Migranti al contrario
Dopo la laurea e l’avvio di un’attività imprenditoriale in Italia, Luigi Giglio ha deciso di tornare in Burkina Faso per aprire una società che fornisce connessione internet. E che ha attirato l’attenzione di una multinazionale.
L ‘Harmattan in questa stagione dell’anno è alle porte, il verde delle ultime piogge prova a contrastare la sabbia, ma la primavera del Sahel è ormai al termine. Ottobre a Ouagadougou è comunque un mese piacevole, il caldo, quello vero, arriverà più avanti. Luigi Giglio, la polo un po’ sudata di chi lavora, è un fiume in piena. Di idee e di parole.
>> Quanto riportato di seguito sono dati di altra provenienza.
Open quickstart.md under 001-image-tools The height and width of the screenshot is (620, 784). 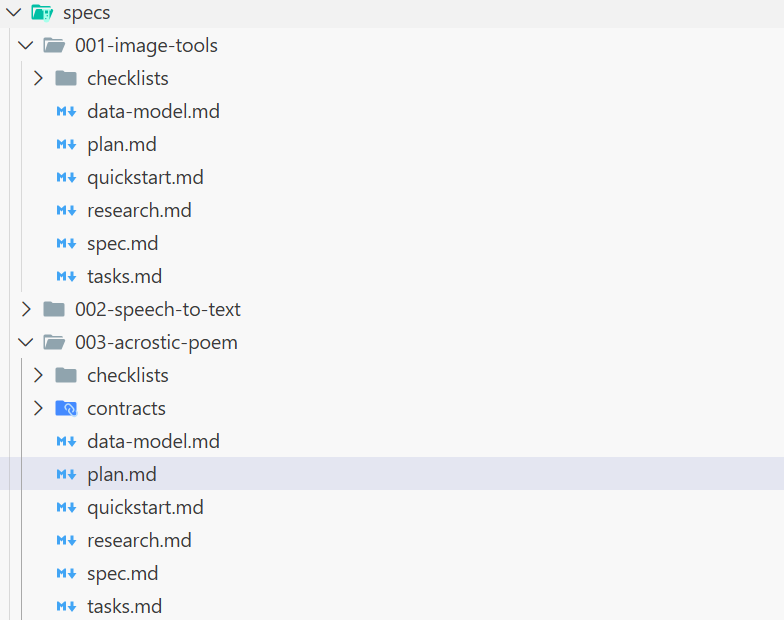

Una laurea in ingegneria informatica al Politecnico di Torino, l’energia di un 31enne che già a 23 anni aveva lanciato la sua prima start-up, una piattaforma per la creazione di Apps su misura.
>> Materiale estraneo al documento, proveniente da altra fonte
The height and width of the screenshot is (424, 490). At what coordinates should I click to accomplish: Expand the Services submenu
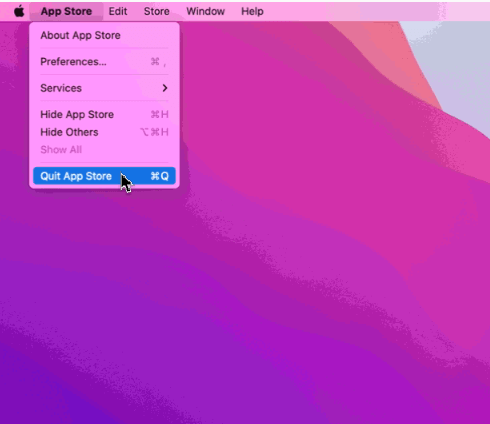[104, 88]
La consapevolezza stampata sul volto di essere un ponte tra due Paesi: lui figlio di un italiano che da 40 anni vive in Africa e di una donna Mossi, il gruppo etnico più importante del Burkina Faso.
«Sono nato e cresciuto a Ouagadougou» racconta «ho frequentato le superiori a Niamey, in Niger, l’università a Ivrea dove c’era una sede distaccata del Politecnico e dove vive la mia nonna italiana». Nel 2015, dopo sette anni di lontananza, Luigi rientra in vacanza in Burkina Faso: il Paese ha appena vissuto una rivoluzione che ha esautorato il vecchio capo di Stato Blaise Compaoré, colpevole di voler cambiare la costituzione per candidarsi a un nuovo mandato presidenziale, dopo quasi tre decenni trascorsi al potere. È un momento particolare, segnato da una fase di transizione, da un tentato colpo di Stato della guardia presidenziale e da elezioni che poi aprono una nuova fase democratica guidata dall’attuale presidente Roch Marc Christian Kaboré.
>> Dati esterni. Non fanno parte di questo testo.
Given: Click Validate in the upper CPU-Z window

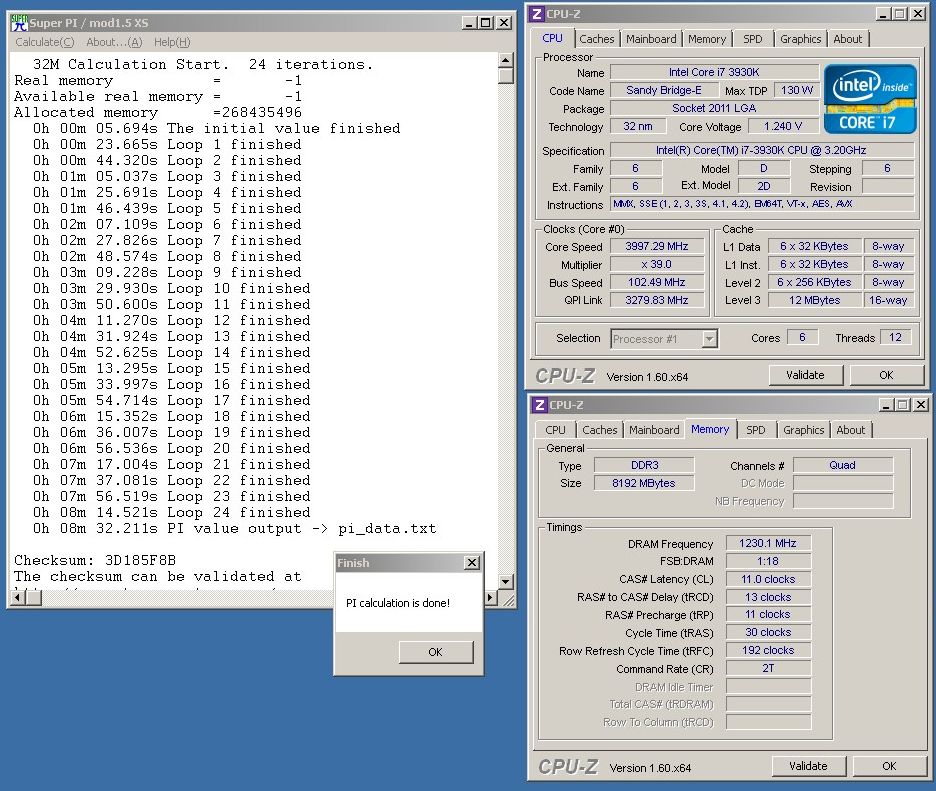Looking at the screenshot, I should tap(805, 375).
È così che Luigi sceglie di torna
re, con l’idea di mettere a frutto le sue competenze. «Mi sono detto: c’è stata la rivoluzione, rivoluziono la mia vita e mi trasferisco adesso che le cose stanno cambiando. E lascio l’Italia, forse perché
ero anche un po’ stanco delle difficoltà del quotidiano a Milano dove vivevo, della burocrazia, delle problematiche che chi fa impresa conosce bene». Detto, fatto. «Ho liquidato i soci in Italia, trasformato la casa di famiglia di Ouaga 2000 ( il quartiere de
gli affari della capitale burkinabé, ndr) in un albergo, preso in mano un ristorante e ho creato un’impresa dedicata alla realizzazione di siti internet». Questi sono stati i primi passi, perché poi è stato sufficiente il tempo di riprendere coscienza del Paese, per strutturare una serie di progetti, alcuni dei quali molto ambiziosi.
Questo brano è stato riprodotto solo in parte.